Wednesday, February 13, 2013

Hospital Blame Game: Fixable or Just Not Possible?

A reaction to an ABC report on 10% budget cuts in Victorian hospitals.

"Federal and State governments in hospital cuts blame game"

There are 3 systems effects that as yet have been ignored by Hospital Administrators and Politicians:
  • "stitch in time" funding to avoid increasing total costs by over-waiting
  • reduce budgets by dropping the least vital work. "cut floors, not corners"
  • "Don't throw good money after bad", reduce spending where patient lifestyle affects outcomes and they won't change.

There are two healthcare systems in crisis that we don't want to follow: USA & UK:
  • the USA spends 18% of it's GDP on Healthcare and gets the worst outcomes globally on all scores but "rescue care"
  • The UK's public health costs 7-9% of GDP, like ours, but underservices people by maintaining excessive waiting lists, resulting in massive avoidable complication rates or death.
If we as a community don't actively choose what & how we spend our health dollar on, we'll end up in one of these end-game scenarios:
  • unlimited money spent on Healthcare, or
  • very poor value-for-money and systemic avoidable injuries and death.

1. 'Stitch in Time'.
Conditions that worsen with time HAVE to be treated quickly to reduce total health care costs.
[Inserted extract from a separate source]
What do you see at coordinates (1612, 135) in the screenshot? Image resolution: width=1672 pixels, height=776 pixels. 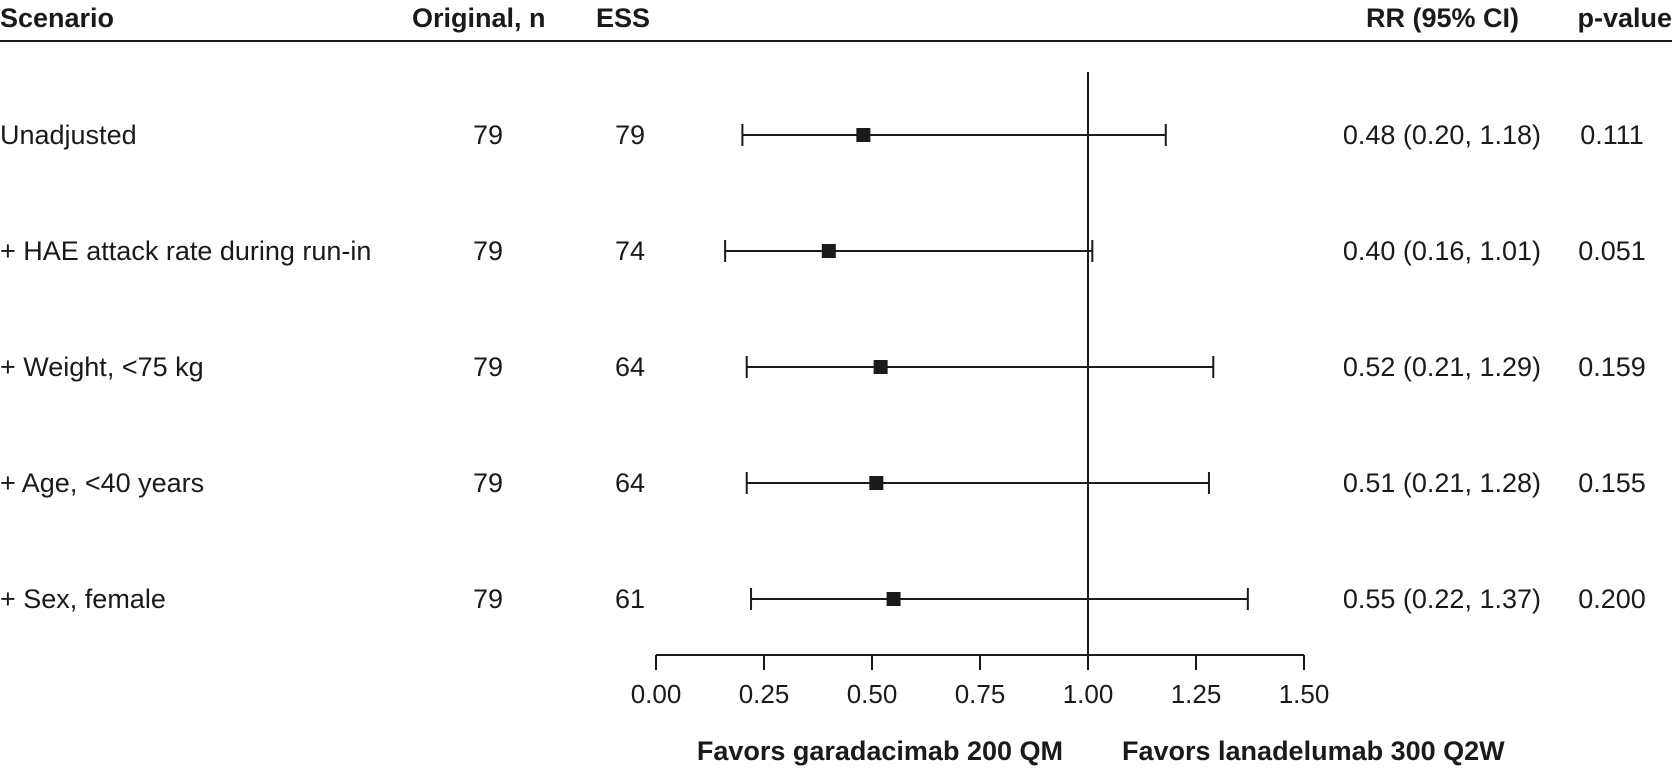 I see `row-p-value: 0.111` at bounding box center [1612, 135].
The UK has had to confront this lesson.

Converting a $5-10,000 procedure into $50-500,000 is Bad Business and Bad Management, especially when the system makes the promise "Turn up in Emergency Room in real trouble and you'll get fixed, not matter what it costs".
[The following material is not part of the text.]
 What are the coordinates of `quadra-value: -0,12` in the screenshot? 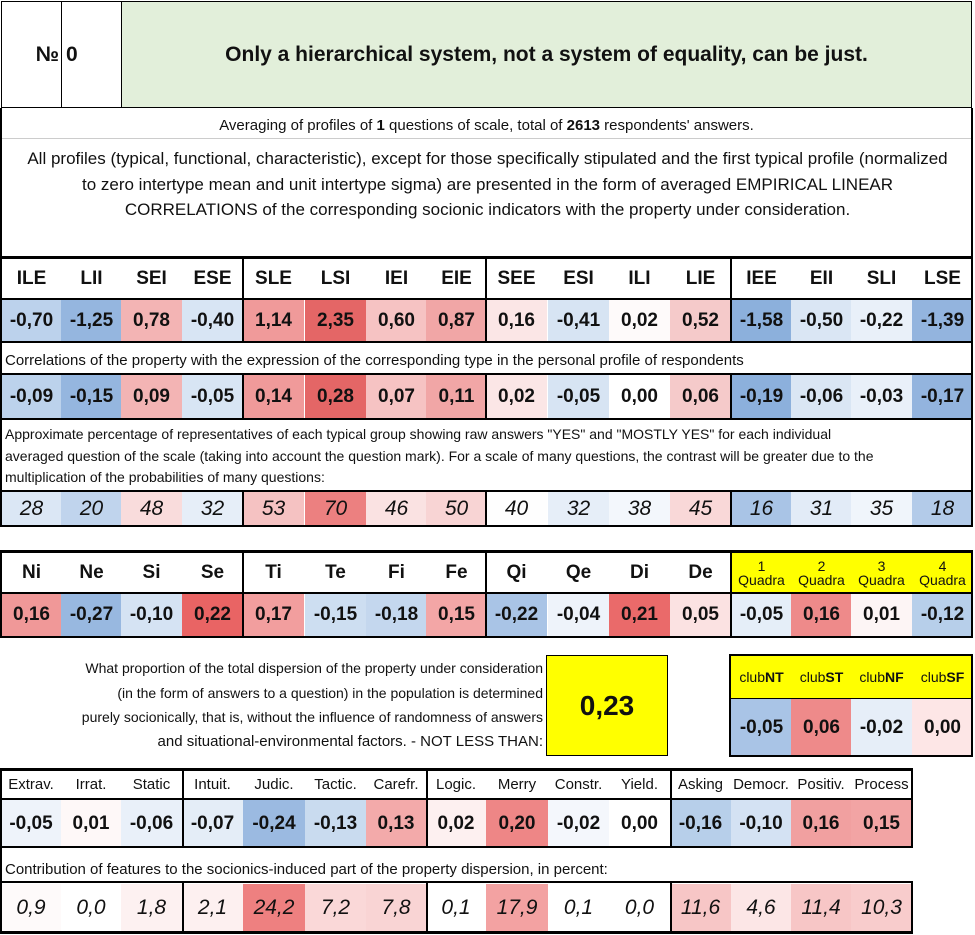 It's located at (942, 615). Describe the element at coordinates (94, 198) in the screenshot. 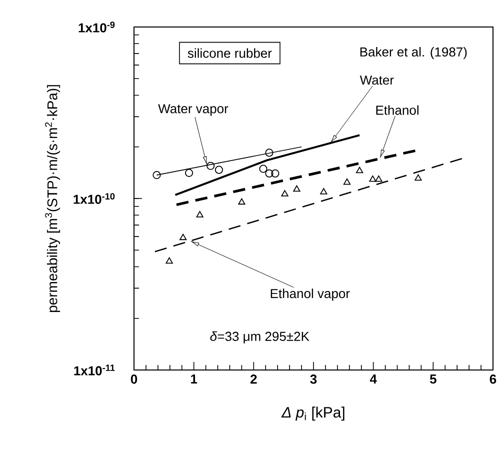

I see `y-tick-label: 1x10$^{-10}$` at that location.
The Hostpitals might "not have the money" to correct simple conditions quickly, but they certainly don't have the money to pay for the inevitable complications that increase the total demand and blow their budget.

2. Budgeting 101:
You spend less by cutting things out & keeping essentials, not by skimping on everything.
One of the principles behind the Oregon Healthcare Plan (OHP), is that the system-wide costs of service delivery were computed and prioritised by Community Benefit. Spending $250,000 saving the life of an 85yo might be heroic, but is of less community benefit than spending $500,000 to
save a 30yo parent.

Every person on a fixed-income viscerally knows this:
When money is tight, you have to chose "what won't I spend money on?"
You have to draw a line and say "we can't afford this, even if we'd like it".
If it's a choice between eating and paying rent, you live on the streets.

The Politicians must set this policy and allow/make the Administrators to budget like this.
Doctors have to learn to say "Sorry, but your condition is not covered by Public Funding".

3. Throwing Good Money after Bad...
If people make Lifestyle choices to not improve their conditions, they are NOT entitled to unlimited Public Funding.

Another principle of the OHP is that "non-compliant" patients don't get unlimited public funding. If you have a heart condition and get surgery but then WONT give up smoking, change your diet and exercise, then for your next heart attack, your treatment options will be severely limited.

If you don't choose to look after yourself, then why do you expect unlimited Public Funding?

The flipside is that extraordinary levels of help, support and non-medical programs are available for people that are willing to address their underlying health issues.
For obese patients that want to lose weight and address many chronic conditions (heart disease, diabetes, stroke, ...), there are very well funded programs, including free on-going psychological support for them: with the caveat - funding only continues while you continue to lose weight.

Yes, the Federal Government is to Blame for changing its promises mid-year.

But the state Healthcare systems, especially Victoria, are equally, or more culpable, for not making hard decisions and having the courage to have a difficult public conversation that starts, "We cannot afford all possible care for everyone, now what do we do?"

One place to start is by discussing "End of Life Care".

Over 50% of lifetime healthcare costs per person are spent on their final treatment. There is no dignity or respect in dying unconscious in Intensive Care surrounded by strangers, nor can unlimited piles of cash do more than prolong this not-really-living by more hours, days or weeks. It benefits nobody but those selling the expensive inputs to the system, not the healthcare staff, not the patients and certainly not the families. So, who decided we'd do this?? "Mr Nobody?"

Australia has better, cheaper and more accessible healthcare than the USA and a better Public Health system than the UK.
It is NOT the best Healthcare system in the word and can be improved.

BUT, we are renowned for 'thinking outside the box', being prepared to ask hard questions and to take on vested interests, like Big Parma with the PBS.

We need to act before all the wheels come off.